Red hats appeared suddenly on the President’s desk in the Oval Office, emblazoned not with the familiar campaign slogan, but with a date: “Trump 2028.” This carefully staged visual, followed by a new round of comments from the President himself, has reignited a deeply unsettling constitutional question. Is the two-term limit on the presidency just another norm this administration is willing to test?

The President’s repeated flirtation with defying a clear constitutional command is more than just trolling the media or avoiding “lame duck” status. It is a slow, steady, and dangerous erosion of one of our republic’s most important safeguards against unchecked power.

Trump 2028 red hat

Is He Kidding or Testing the Waters?

The President’s recent comments followed a familiar pattern. Asked about running for Vice President in 2028, he dismissed the idea as “too cute.” But when asked about seeking a third presidential term, his answer was far less definitive. After claiming he hadn’t “thought about” it – despite the hats and previous statements – he boasted about his poll numbers and concluded:

“I would love to do it.”

This comes after months of similar hints. He told NBC News in March he was “not joking” and that “there are methods which you could do it.” He mused to troops in Doha about winning three elections and perhaps needing to “think about” a fourth.
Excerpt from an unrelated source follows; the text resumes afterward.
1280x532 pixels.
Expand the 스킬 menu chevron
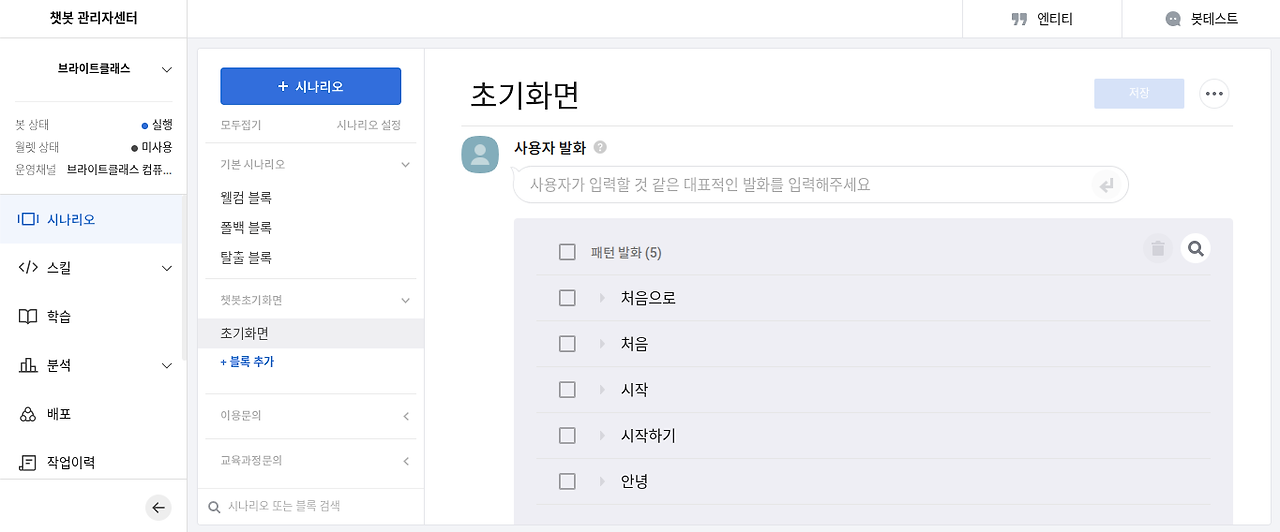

Why is a Third Term Constitutionally Impossible?

This entire conversation exists in defiance of the plain text of the U.S. Constitution. The 22nd Amendment, ratified in 1951, is unambiguous:

“No person shall be elected to the office of the President more than twice…”
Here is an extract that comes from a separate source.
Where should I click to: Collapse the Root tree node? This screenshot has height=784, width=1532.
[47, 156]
This amendment was not a minor tweak; it was a fundamental constitutional reform. It was passed with broad bipartisan support in direct response to President Franklin D. Roosevelt shattering the long-standing, two-term tradition established by George Washington. Its purpose is clear: to prevent the rise of a “president for life” and ensure the periodic, peaceful transfer of power. The idea that there are secret “methods” or “loopholes” to get around this command is a constitutional fantasy.

text of the 22nd Amendment

Why Keep Talking About the Impossible?

If a third term is legally impossible, why does the President keep bringing it up? The most generous interpretation is that it’s a political tactic – a way to keep his base energized and project strength to avoid the political weakening that typically affects second-term presidents.
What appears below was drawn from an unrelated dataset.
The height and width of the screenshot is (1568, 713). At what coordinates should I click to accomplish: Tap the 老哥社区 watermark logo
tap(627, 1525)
A more cynical, and constitutionally alarming, interpretation comes from legal scholars like Scott Cummings of UCLA. Commenting on autocratic leaders around the world, he noted that leaders who systematically attack independent institutions rarely “just walk away.” Rather, they take these steps because they intend “to stay in power permanently.”

What Does This Mean for the Republic?

While the legal barriers to a third term seem insurmountable today, the President’s repeated questioning of this fundamental limit is corrosive. Constitutional norms are like a fortress wall; they are only as strong as the willingness of our leaders to respect them.

President Donald Trump speaking to reporters

Each “joke,” each hint about hidden “methods,” chips away at the public’s understanding of, and respect for, this critical constitutional guardrail. The danger is not necessarily that the President will serve a third term, but that his rhetoric will leave the 22nd Amendment weakened, contested, and vulnerable to future assault. A constitutional principle, once dismissed as merely optional, loses its power to bind.